STF reconhece racismo estrutural no Brasil e afasta tese de abandono estatal

STF reconhece racismo estrutural no Brasil e afasta tese de abandono estatal

O Plenário do Supremo Tribunal Federal reconheceu, nesta quinta-feira (18), a existência de racismo estrutural no Brasil e a necessidade de adoção de políticas públicas coordenadas para o enfrentamento das desigualdades raciais. Por maioria, no entanto, a Corte afastou o reconhecimento de um estado de coisas inconstitucional decorrente desse quadro.

O julgamento ocorreu na Arguição de Descumprimento de Preceito Fundamental (ADPF) 973, ajuizada em 2022 por partidos políticos após provocação da Coalizão Negra por Direitos. A ação pedia que o STF declarasse a existência de um estado de coisas inconstitucional relacionado ao racismo estrutural e determinasse a adoção de medidas para sanar violações sistemáticas a direitos fundamentais da população negra.

A análise do caso teve início em novembro de 2023, com a oitiva das partes e de entidades admitidas como amici curiae. O julgamento foi retomado em 26 de novembro de 2025, com o voto do relator, ministro Luiz Fux.

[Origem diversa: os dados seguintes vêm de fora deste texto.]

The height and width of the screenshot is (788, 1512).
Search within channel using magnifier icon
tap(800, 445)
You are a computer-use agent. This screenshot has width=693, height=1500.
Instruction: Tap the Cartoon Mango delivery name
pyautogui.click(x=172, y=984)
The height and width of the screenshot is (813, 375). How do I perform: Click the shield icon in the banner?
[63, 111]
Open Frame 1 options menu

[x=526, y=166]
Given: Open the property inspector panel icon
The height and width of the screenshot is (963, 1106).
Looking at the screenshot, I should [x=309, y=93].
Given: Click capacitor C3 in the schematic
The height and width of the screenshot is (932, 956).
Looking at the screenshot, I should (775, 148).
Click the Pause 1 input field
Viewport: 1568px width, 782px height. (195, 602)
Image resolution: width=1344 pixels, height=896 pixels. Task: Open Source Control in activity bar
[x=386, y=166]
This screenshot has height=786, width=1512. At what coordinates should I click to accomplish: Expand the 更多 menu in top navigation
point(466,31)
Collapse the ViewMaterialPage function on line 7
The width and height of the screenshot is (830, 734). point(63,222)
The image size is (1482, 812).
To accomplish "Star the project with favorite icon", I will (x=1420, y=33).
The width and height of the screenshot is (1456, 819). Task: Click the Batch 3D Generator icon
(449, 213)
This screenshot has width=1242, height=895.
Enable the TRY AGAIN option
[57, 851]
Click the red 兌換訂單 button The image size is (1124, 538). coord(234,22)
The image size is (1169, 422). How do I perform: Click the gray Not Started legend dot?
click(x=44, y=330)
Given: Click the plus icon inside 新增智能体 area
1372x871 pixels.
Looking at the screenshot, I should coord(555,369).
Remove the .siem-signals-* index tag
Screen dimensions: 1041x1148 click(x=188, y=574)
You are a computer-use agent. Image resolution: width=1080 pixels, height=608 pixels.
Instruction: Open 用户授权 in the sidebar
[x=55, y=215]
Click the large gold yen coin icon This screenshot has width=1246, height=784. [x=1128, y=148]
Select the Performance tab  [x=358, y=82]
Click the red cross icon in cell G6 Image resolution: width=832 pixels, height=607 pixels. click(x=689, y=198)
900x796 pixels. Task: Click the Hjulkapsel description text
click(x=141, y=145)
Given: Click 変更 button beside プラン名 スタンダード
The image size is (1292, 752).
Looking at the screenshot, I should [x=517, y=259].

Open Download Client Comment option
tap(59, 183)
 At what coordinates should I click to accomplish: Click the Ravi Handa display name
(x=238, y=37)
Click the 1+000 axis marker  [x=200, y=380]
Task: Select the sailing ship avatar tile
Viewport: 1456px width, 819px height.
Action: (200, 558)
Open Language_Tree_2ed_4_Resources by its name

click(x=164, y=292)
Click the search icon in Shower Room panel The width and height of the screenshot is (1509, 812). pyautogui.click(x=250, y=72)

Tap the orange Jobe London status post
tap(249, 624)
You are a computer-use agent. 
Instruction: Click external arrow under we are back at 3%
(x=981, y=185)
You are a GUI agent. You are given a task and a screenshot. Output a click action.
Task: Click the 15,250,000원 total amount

Inicialmente, o relator votou pelo reconhecimento do estado de coisas inconstitucional, ao apontar a persistência de indicadores sociais desfavoráveis à população negra em áreas como renda, educação, saúde, violência e encarceramento. Posteriormente, contudo, Fux reajustou seu voto para afastar essa declaração, entendimento que prevaleceu no Plenário.

Apesar disso, a maioria dos ministros reconheceu que o racismo estrutural é uma realidade no país e que o poder público deve adotar medidas concretas para seu enfrentamento. O Supremo fixou tese determinando, entre outros pontos, a revisão ou elaboração de um Plano Nacional de Combate ao Racismo pelo Poder Executivo, a ser executado no prazo de até 12 meses.

Segundo a decisão, o plano deverá conter providências específicas de combate ao racismo estrutural, especialmente nas áreas de saúde, segurança alimentar, segurança pública e proteção da vida. Também deverão ser revistos procedimentos relacionados a políticas de cotas no acesso à educação e ao emprego, além da criação de instrumentos de monitoramento, com metas definidas.

A tese aprovada prevê ainda a criação de protocolos de atuação e atendimento de pessoas negras no âmbito do Poder Judiciário, das Defensorias Públicas e das autoridades policiais, com o objetivo de aprimorar o acolhimento institucional e enfrentar disparidades raciais.

No voto que afastou o estado de coisas inconstitucional, o ministro Gilmar Mendes reconheceu a existência de racismo estrutural e institucional, manifestado por práticas estatais que produzem impactos desproporcionais sobre a população negra. Para o decano, contudo, não estariam presentes todos os requisitos exigidos pela jurisprudência do STF para a declaração desse instituto, uma vez que há políticas públicas e marcos legais em vigor voltados ao enfrentamento do problema.

Último a votar, o presidente do STF, ministro Edson Fachin, ficou vencido nesse ponto. Ele acompanhou o relator em sua manifestação original e defendeu o reconhecimento do estado de coisas inconstitucional, ao destacar violações persistentes e generalizadas de direitos fundamentais da população negra, associadas a fatores históricos e à insuficiência das políticas públicas.

Com a formação da maioria, o Supremo reconheceu formalmente a existência de racismo estrutural no Brasil, mas concluiu que o quadro não autoriza, neste momento, a declaração de um estado de coisas inconstitucional.